I grew up to the sound of National Radio. All through my childhood, my dad woke at some predawn hour and switched on the radio in the kitchen while he made us porridge for breakfast and thick slab vogel sandwiches for lunch (oh my god I sound old) and the sounds carried through to my room. The four tones, three short and one long, that precede the news on the hour; the weather report spoken by the same voice with the same order of placenames each day (Northland, Auckland, Waikato and the Coromandel Peninsula, scattered showers clearing in the evening...); the radio plays and short stories read by enthusiastically dramatic voices.

Add to that Bob Dylan, Ella Fitzgerald, Van Morrison, Cat Stevens, Paul Simon, and a solid amount of classical music, and you have the sounds of my childhood.

Like most children, I grew up chortling at a good deal of what my parents did.  National Radio? It's just people talking. Classical music? Borrr-ing! But like most people in their late twenties and early thirties, my parents' habits have started to become my own.

I don't have much time for reading at the moment. I don't have much time for feeding my brain. I haven't read a newspaper in a long time, although I have read the odd BBC article on my fancy smartphone, a gift from a friend that has proved sanity-saving when breastfeeding takes up a good chunk of the day.

I tried TV. Have you watched daytime television lately? At first I found it amusingly terrible, but now it's just terrible. It's all hype (Tyra), dirtbags (Jeremy Kyle), weird kids shows (H2O Just Add Water) and awful makeover scenarios for the home and body (60 Minute Makeover and Queer Eye for the Straight Guy).

So I looked up the frequency for National Radio and found my housebound mind both nourished and calmed by the string of shows emanating from the stereo. There was no blast of advertising; short stories were read, giving me that old inspired feeling I had almost forgotten; and they even played some fairly modern music. What's more, the consistency of the voices seemed to make Zephyr sleep longer. His nap stretched for two hours and I was left feeling pleasantly surprised by the absence of distaste that becoming my parents left with me.

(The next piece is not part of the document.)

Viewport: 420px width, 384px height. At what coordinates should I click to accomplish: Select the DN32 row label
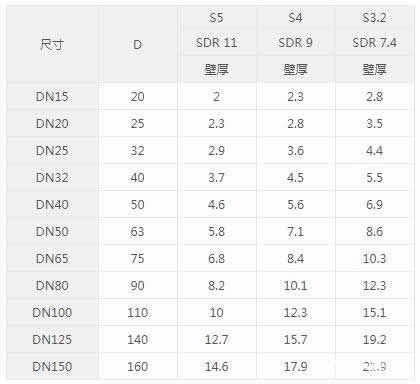52,178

I thought I would take it one step further. I downloaded an album off Itunes: Mozart for Mother and Baby. I played it for Zephyr's next nap and found myself relaxing as I settled him to sleep, rather than fretting about how long it might take. He, consequently, fell asleep easily and slept blissfully to the sounds of Piano Concerto No. 20 in D. I was sold.

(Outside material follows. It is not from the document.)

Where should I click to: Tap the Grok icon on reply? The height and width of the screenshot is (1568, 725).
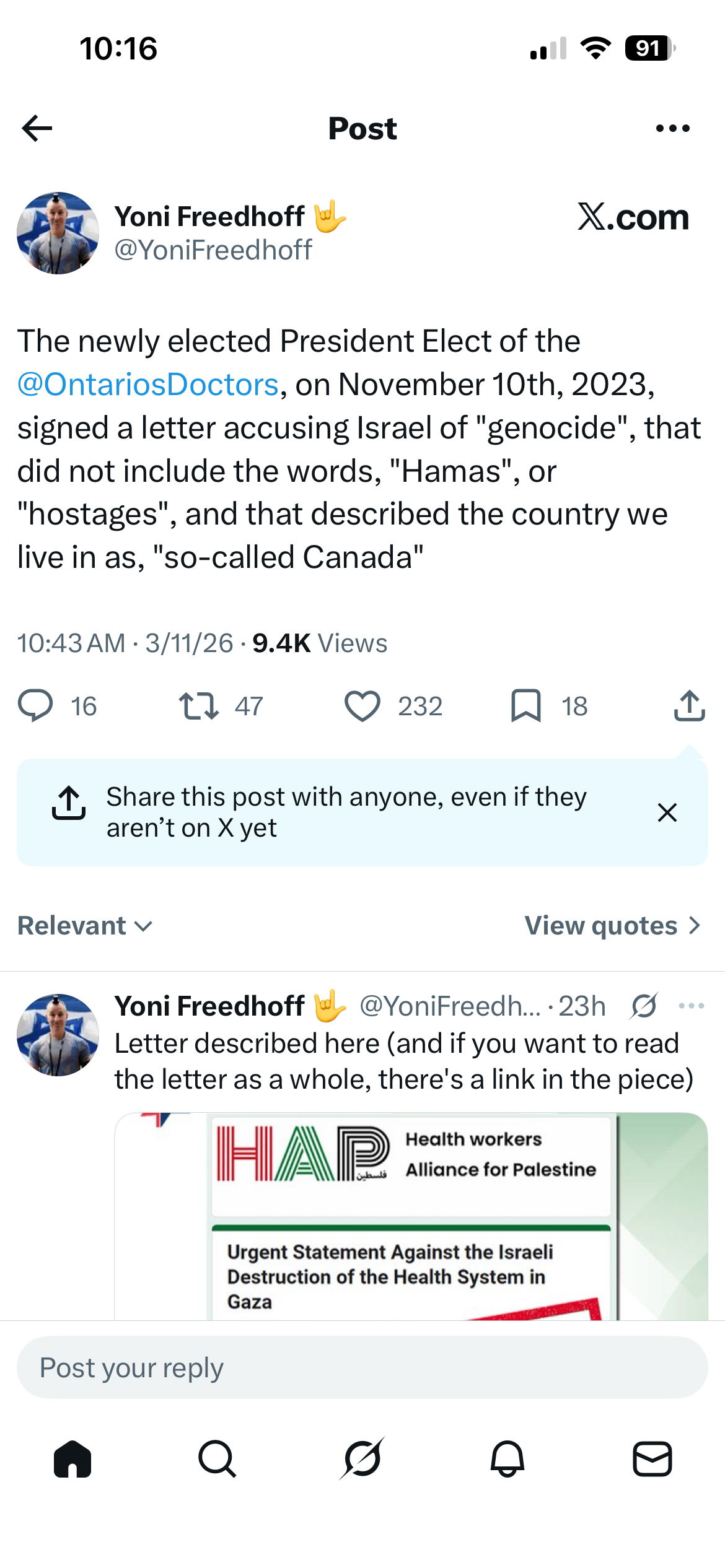[x=644, y=1006]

So I guess this is how it starts. Zephyr is going to grow up, like I did, despising the boring radio and the boring sleepy music I play for him, and then, in thirty years time, the cycle will begin again.

Monday, April 11, 2011

The never-ending education

Speaking with my best friend the other day, she remarked that when she read my blog about the birth, she was amazed at how much I knew. I told her that when you get pregnant, you naturally learn a lot about what's going on inside you, from being around midwives, executing paranoid google searches, and reading books given to you by well-meaning aunts.

Being in the presence of a growing baby pretty much 24 hours a day is a whole new education. This is immersion at its most intense. The most challenging thing about it so far is that it changes. You don't ever have it all figured out, because the baby is changing every day as he grows and develops. Just when I think I know his likes and dislikes, his sleeping patterns or his tendencies, he surprises me, sometimes for the better and sometimes for the worse.

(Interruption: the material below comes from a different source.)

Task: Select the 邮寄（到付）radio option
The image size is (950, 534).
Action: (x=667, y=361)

I had come to the realisation that he wasn't ever going to like sitting in his bouncinette while I got little chores done around the house (in pregnancy I had this image of a happy baby chortling away while I baked a cake or did the dishes), because every time I tried to put him in there, he cried. Then the other day he sat in there for a good twenty minutes (this is a lifetime in baby hours), watching me quite happily while I put together my muesli.

At least I can never get bored!

Last week I wrote a note for a blog post idea: 'getting things done in tiny windows of time'. I was going to talk about how I had become quite adept at preparing for and executing small tasks in Zephyr's sleeping hours, however, since writing that note I have also changed. I have realised that trying to do too much while he sleeps has a negative effect on both of us. It means that while he's awake, I have an agenda. I'm thinking about how I will carry out the task, make the phone call, whatever it is, as soon as I can get him to sleep. I am picturing the laundry being hung out, the dishes being done, or the blog post being written, and I am not concentrating on the baby.

He knows, and he reacts accordingly. There are long periods of crying and I am at a loss as to what he wants. And I'm missing out. He's changing so fast (motherhood cliche, but it's true) and if I let all these little moments go by planning for stupid chores, I won't see how he's developing. I won't notice his changes and I won't see his cues. I won't notice that his feeds are getting shorter or longer, or that he needs naps sooner or later than he did before. So I have decided to slow right down. It seems to be working for both of us, but some days I find it difficult. There is some neat freak side of me that has trouble letting go.

Anyway, picture update...




And I better go rest before those chubby cheeks wake up.